## TÂCHE A
Reproduisez à l'identique le passage du texte sur l'arsenal de Brest qui va de « Lorsque Richelieu décide » jusqu'à « française sur l'Atlantique. ».

## EXTRAIT DU TEXTE
L’arsenal de Brest : 400 ans d’histoire maritime et ouvrière
2 Rue Neuve Brest
Ce que Toulon est à la Méditerranée, Brest l’a longtemps été pour l’Atlantique. Pendant plus de quatre siècles, l'arsenal de Brest a été le pilier de la puissance navale française. Fondé par Richelieu, renforcé par Colbert, occupé par la Kriegsmarine, puis reconstruit après 1945, il a façonné la ville autant que les navires. De la corderie au porte-avions, il incarne l'histoire d'une ville-arsenal devenue aujourd'hui un pôle des sciences marines.
L'HISTOIRE EN BREF
Brest : un arsenal né de l’ambition royale
Vaisseaux en cours d’armement dans l’arsenal de Brest. Tableau de Louis-Nicolas Van Blarenberghe, 1776.
Lorsque Richelieu décide en 1631 de créer un port militaire à Brest, il ne choisit pas ce site par hasard. Protégée par la rade de Brest, profonde et facilement défendable, et par la Penfeld, rivière encaissée offrant un abri naturel aux navires, la ville est à la fois imprenable et stratégique pour contrer l'Angleterre. Cette topographie unique attire l'attention de l'État, qui voit en Brest une base idéale pour projeter la puissance navale française sur l'Atlantique.
Sous Colbert, les travaux s'accélèrent de manière spectaculaire : des quais monumentaux sont bâtis, les bassins de radoub creusés, la grande corderie de 400 mètres érigée avec une ingénierie impressionnante. Les forges et les magasins complètent cet ensemble qui ne tarde pas à devenir le plus grand arsenal du royaume. Dès lors, l'arsenal s'impose comme un instrument central de la stratégie maritime française et un levier d’industrialisation précoce, piloté par une bureaucratie rigoureuse sous l’œil de l’intendant royal.
Plan du port et de la ville de Brest en 1763.

## DONNÉES EXTRAITES
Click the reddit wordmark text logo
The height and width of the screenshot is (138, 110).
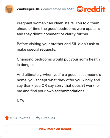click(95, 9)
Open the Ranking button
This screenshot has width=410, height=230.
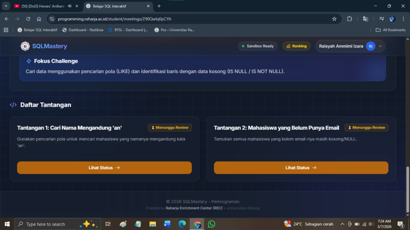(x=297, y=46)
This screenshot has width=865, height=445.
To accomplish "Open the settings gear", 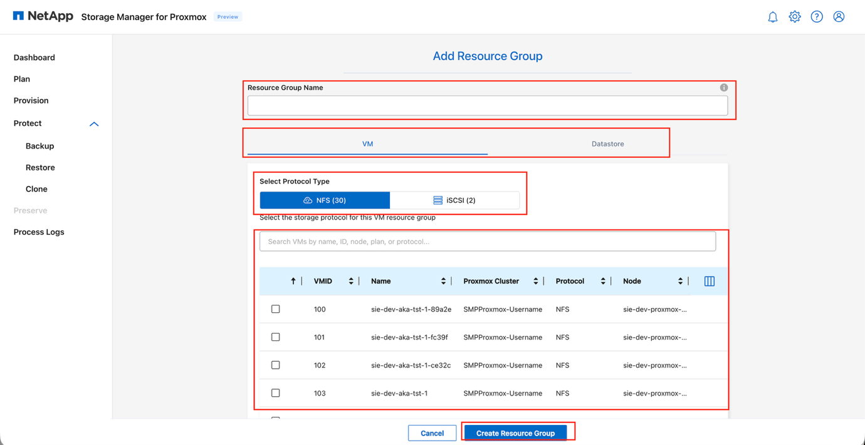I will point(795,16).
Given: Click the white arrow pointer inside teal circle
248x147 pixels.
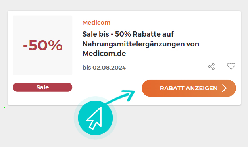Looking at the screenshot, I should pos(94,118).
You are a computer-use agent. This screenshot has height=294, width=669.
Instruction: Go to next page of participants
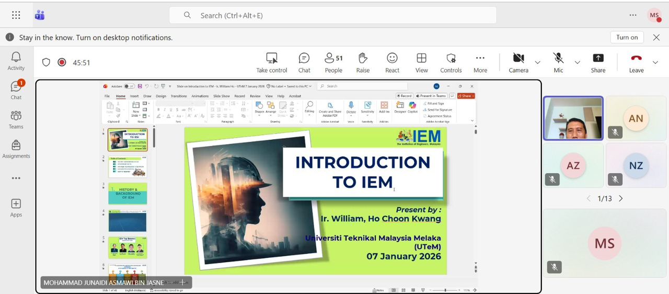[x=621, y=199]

--

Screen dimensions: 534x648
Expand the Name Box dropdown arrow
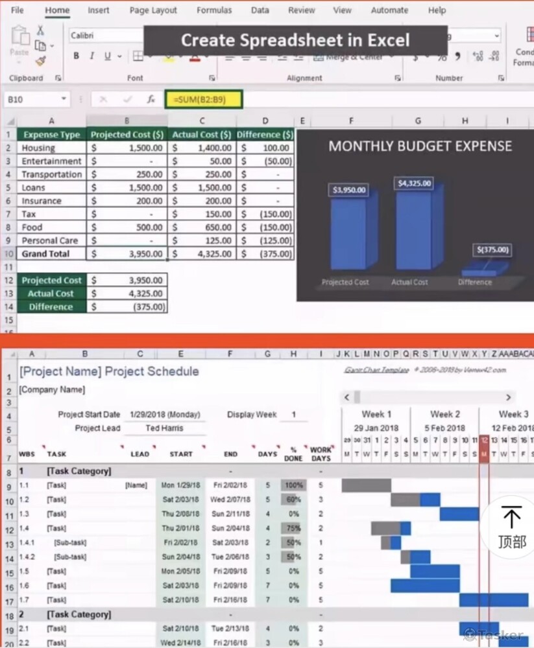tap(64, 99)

## TÂCHE B
Repérez chaque ligne des données qui contient la chaîne « arrow » et recopiez-la. La casse compte.

## RÉPONSE RÉDIGÉE A
Lorsque Richelieu décide en 1631 de créer un port militaire à Brest, il ne choisit pas ce site par hasard. Protégée par la rade de Brest, profonde et facilement défendable, et par la Penfeld, rivière encaissée offrant un abri naturel aux navires, la ville est à la fois imprenable et stratégique pour contrer l'Angleterre. Cette topographie unique attire l'attention de l'État, qui voit en Brest une base idéale pour projeter la puissance navale française sur l'Atlantique.

## RÉPONSE RÉDIGÉE B
Given: Click the white arrow pointer inside teal circle
Expand the Name Box dropdown arrow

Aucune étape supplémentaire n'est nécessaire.